--- START ---
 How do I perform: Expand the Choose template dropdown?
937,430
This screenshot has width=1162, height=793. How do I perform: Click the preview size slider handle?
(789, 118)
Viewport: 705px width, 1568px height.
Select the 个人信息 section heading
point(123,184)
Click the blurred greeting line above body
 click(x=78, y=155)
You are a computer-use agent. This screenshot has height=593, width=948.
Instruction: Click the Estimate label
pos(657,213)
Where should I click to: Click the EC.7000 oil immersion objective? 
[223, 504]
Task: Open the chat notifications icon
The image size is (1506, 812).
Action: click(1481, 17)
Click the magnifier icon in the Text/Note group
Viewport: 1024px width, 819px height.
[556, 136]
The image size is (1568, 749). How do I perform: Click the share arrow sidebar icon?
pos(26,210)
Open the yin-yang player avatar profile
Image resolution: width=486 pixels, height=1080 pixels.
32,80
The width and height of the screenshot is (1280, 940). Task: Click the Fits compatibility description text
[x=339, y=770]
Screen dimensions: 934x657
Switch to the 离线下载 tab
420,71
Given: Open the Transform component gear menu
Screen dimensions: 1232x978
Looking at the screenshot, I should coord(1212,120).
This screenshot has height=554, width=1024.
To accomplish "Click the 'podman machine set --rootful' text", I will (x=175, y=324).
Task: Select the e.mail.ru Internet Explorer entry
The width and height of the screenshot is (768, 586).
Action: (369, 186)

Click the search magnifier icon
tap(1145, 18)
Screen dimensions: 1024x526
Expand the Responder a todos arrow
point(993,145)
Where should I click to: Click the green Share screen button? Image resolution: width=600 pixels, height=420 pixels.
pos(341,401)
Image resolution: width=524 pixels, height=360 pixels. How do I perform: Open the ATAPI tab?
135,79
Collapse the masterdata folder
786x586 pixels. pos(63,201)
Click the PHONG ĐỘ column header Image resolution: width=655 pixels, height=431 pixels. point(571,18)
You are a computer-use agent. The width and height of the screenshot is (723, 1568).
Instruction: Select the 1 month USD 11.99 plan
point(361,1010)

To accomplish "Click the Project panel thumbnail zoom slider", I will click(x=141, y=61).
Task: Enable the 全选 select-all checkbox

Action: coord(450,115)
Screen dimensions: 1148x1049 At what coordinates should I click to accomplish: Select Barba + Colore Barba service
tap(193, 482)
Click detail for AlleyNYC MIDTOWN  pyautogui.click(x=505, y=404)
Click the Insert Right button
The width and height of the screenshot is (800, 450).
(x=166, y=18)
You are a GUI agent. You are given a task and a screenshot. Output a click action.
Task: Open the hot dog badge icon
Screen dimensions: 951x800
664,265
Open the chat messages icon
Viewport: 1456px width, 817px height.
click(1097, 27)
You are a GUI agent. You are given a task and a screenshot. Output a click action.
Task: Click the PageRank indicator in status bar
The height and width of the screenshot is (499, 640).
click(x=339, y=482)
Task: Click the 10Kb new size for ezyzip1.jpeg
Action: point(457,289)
--- END ---
What you will do: From the first line to the last, set down every record exactly as written above.

Output of the exercise:
 How do I perform: Expand the Choose template dropdown?
937,430
This screenshot has width=1162, height=793. How do I perform: Click the preview size slider handle?
(789, 118)
Viewport: 705px width, 1568px height.
Select the 个人信息 section heading
point(123,184)
Click the blurred greeting line above body
 click(x=78, y=155)
You are a computer-use agent. This screenshot has height=593, width=948.
Instruction: Click the Estimate label
pos(657,213)
Where should I click to: Click the EC.7000 oil immersion objective? 
[223, 504]
Task: Open the chat notifications icon
The image size is (1506, 812).
Action: click(1481, 17)
Click the magnifier icon in the Text/Note group
Viewport: 1024px width, 819px height.
[556, 136]
The image size is (1568, 749). How do I perform: Click the share arrow sidebar icon?
pos(26,210)
Open the yin-yang player avatar profile
Image resolution: width=486 pixels, height=1080 pixels.
32,80
The width and height of the screenshot is (1280, 940). Task: Click the Fits compatibility description text
[x=339, y=770]
Screen dimensions: 934x657
Switch to the 离线下载 tab
420,71
Given: Open the Transform component gear menu
Screen dimensions: 1232x978
Looking at the screenshot, I should coord(1212,120).
This screenshot has height=554, width=1024.
To accomplish "Click the 'podman machine set --rootful' text", I will (x=175, y=324).
Task: Select the e.mail.ru Internet Explorer entry
The width and height of the screenshot is (768, 586).
Action: (369, 186)

Click the search magnifier icon
tap(1145, 18)
Screen dimensions: 1024x526
Expand the Responder a todos arrow
point(993,145)
Where should I click to: Click the green Share screen button? Image resolution: width=600 pixels, height=420 pixels.
pos(341,401)
Image resolution: width=524 pixels, height=360 pixels. How do I perform: Open the ATAPI tab?
135,79
Collapse the masterdata folder
786x586 pixels. pos(63,201)
Click the PHONG ĐỘ column header Image resolution: width=655 pixels, height=431 pixels. point(571,18)
You are a computer-use agent. The width and height of the screenshot is (723, 1568).
Instruction: Select the 1 month USD 11.99 plan
point(361,1010)

To accomplish "Click the Project panel thumbnail zoom slider", I will click(x=141, y=61).
Task: Enable the 全选 select-all checkbox

Action: coord(450,115)
Screen dimensions: 1148x1049 At what coordinates should I click to accomplish: Select Barba + Colore Barba service
tap(193, 482)
Click detail for AlleyNYC MIDTOWN  pyautogui.click(x=505, y=404)
Click the Insert Right button
The width and height of the screenshot is (800, 450).
(x=166, y=18)
You are a GUI agent. You are given a task and a screenshot. Output a click action.
Task: Open the hot dog badge icon
Screen dimensions: 951x800
664,265
Open the chat messages icon
Viewport: 1456px width, 817px height.
click(1097, 27)
You are a GUI agent. You are given a task and a screenshot. Output a click action.
Task: Click the PageRank indicator in status bar
The height and width of the screenshot is (499, 640).
click(x=339, y=482)
Task: Click the 10Kb new size for ezyzip1.jpeg
Action: point(457,289)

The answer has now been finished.